§ Supplied text:
□ □ □ □

Running time: 159 mins
Starring: Tom Cruise, Nicole Kidman, Sidney Pollack
Tiscali Rating of 08Tiscali Rating of 08

Contrary to all the teaser publicity surrounding Stanley Kubrick's cinematic swansong, this is not the second coming; nor is it the most wildly explicit extravaganza of eroticism you'll have ever seen.

However, as an intelligent, adult study of sexual jealousy and the psychology of male and female carnal desires, this is a movie every bit as intriguing, thought-provoking, stylish and, just occasionally, unsettling as one would have expected from its iconoclastic director.

It is also, alas, the best part of an hour too long, but then brevity neverwas one of Kubrick's stronger points.

□ □ □ □

§ Questions to answer:
[a] In the film review, rewrite the stretch from "Running time: 159" through "its iconoclastic director.", replacing "swansong" with "final film".
[b] Summarize the film review in two sentences.
[c] Continue the film review from its last sentence.

□ □ □ □

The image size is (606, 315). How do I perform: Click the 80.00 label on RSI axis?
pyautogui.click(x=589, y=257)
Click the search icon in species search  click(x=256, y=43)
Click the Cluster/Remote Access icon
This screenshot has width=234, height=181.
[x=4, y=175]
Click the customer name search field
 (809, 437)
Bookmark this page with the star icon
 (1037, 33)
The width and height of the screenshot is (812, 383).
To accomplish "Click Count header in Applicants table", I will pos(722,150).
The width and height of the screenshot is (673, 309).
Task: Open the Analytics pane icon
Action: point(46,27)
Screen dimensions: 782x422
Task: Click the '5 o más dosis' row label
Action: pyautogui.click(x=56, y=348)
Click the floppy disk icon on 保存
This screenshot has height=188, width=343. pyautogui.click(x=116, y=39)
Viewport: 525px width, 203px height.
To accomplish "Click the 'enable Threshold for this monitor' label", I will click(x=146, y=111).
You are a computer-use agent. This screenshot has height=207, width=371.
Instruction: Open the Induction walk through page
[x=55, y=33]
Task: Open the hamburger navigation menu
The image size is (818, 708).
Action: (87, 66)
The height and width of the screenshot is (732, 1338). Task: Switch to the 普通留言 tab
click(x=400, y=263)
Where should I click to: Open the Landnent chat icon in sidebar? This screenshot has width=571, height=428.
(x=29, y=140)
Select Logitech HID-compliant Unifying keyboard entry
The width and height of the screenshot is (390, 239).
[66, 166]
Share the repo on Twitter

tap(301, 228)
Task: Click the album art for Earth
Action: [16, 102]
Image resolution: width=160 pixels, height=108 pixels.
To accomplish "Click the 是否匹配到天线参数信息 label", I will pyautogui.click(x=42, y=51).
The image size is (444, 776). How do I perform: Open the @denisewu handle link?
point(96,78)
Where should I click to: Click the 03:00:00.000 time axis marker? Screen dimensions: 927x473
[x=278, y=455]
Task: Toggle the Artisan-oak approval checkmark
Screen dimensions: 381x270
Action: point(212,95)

□ □ □ □

§ Answer section:
[a]
Running time: 159 mins
Starring: Tom Cruise, Nicole Kidman, Sidney Pollack
Tiscali Rating of 08Tiscali Rating of 08

Contrary to all the teaser publicity surrounding Stanley Kubrick's cinematic final film, this is not the second coming; nor is it the most wildly explicit extravaganza of eroticism you'll have ever seen.

However, as an intelligent, adult study of sexual jealousy and the psychology of male and female carnal desires, this is a movie every bit as intriguing, thought-provoking, stylish and, just occasionally, unsettling as one would have expected from its iconoclastic director.

[b] The review says that Stanley Kubrick's last film, starring Tom Cruise and Nicole Kidman, is neither the second coming nor the most explicit erotic extravaganza ever seen, despite the teaser publicity. It calls the film an intelligent, stylish and thought-provoking adult study of sexual jealousy and male and female desire, though it runs the best part of an hour too long.

[c]
First and foremost, this is the movie where Tom Cruise finally comes into his own as a serious dramatic actor - and that's in the face of stiff competition, none more so than when playing opposite his on-and-off-screen wife Kidman, who effortlessly steals their few but pertinent scenes from beneath his feet. Forget their gruesome double act in Far and Away; here, they are totally credible as outwardly loving New York couple Dr William Harford and his wife Alice, whom we first meet as they prepare to attend a black-tie Christmas party where Harford gets his host and richest patient Victor Ziegler (Sydney Pollack) out of a sticky situation upstairs with a naked girl in a drug coma.

Back home, Harford and Alice - the worse the wear for drink and drugs - get into a heated discussion; one thing leads to another, and Alice confesses to her involvement the previous summer with a naval officer to whom she was deeply attracted. Stunned, hurt and frustrated, Harford stumbles out into the night, to visit the grieving daughter of a just-deceased patient. To his surprise, the daughter throws herself at him, which proves just the start of his bizarre, twilight odyssey, who's presented with a succession of increasingly obliging women, as if to encourage him to commit some kind of sexual revenge on his wife's shock confession.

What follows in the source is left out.